The report noted that Hawsawi was among detainees subjected to other CIA “enhanced interrogation techniques, despite doubts and questions surrounding their knowledge of terrorist threats and the location of senior al-Qaeda leadership”.

US authorities did not acknowledge his detention until after he was transferred to Guantanamo Bay in September 2006.

Hawsawi’s complaint to the tribunal said there was “credible evidence” that British agencies had provided questions or information to US officials interrogating him, and received information obtained during interrogations despite knowing he was being subjected to torture.

Nashiri was captured in the United Arab Emirates in October 2002 and detained over his alleged involvement in an al-Qaeda attack on the USS Cole, a US Navy warship, in Aden, Yemen, in 2000.

'There is an irresistible inference that the UK agencies participated in intelligence sharing in relation to the complainant and were complicit in his torture'

- Hugh Southey, lawyer for Abd al-Rahim al-Nashiri

According to the Senate torture report, Nashiri was repeatedly subjected to torture and mistreatment despite assessments by interrogators that he was compliant and cooperative.

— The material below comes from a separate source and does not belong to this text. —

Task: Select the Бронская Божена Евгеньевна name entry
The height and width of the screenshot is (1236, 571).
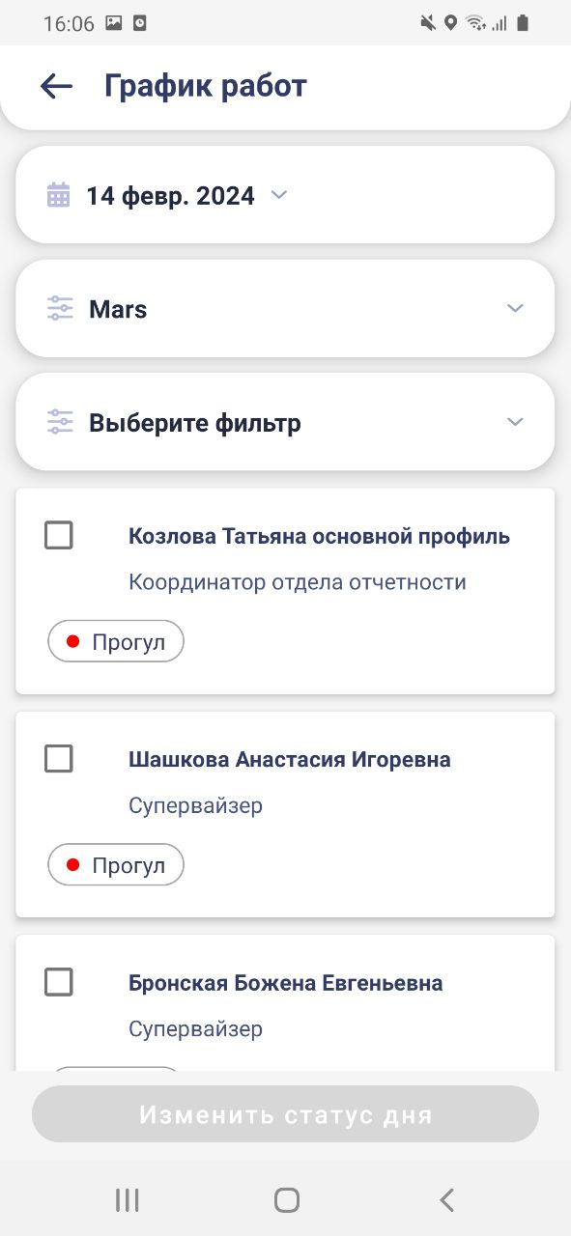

These included being placed in a “standing stress position” with his hands tied above his head for two-and-a-half days, and having a pistol held to his head and a cordless drill operated near his body while naked and hooded.

Nashiri’s lawyers argue that he was of “specific interest” to British intelligence and allege that British authorities allowed a private jet used by the CIA to render Nashiri from Thailand to Poland in December 2002 to use Luton Airport to refuel.

“There is an irresistible inference that the UK agencies participated in intelligence sharing in relation to the complainant and were complicit in his torture and ill-treatment,” Nashiri’s lawyer, Hugh Southey, said in court documents presented to the tribunal.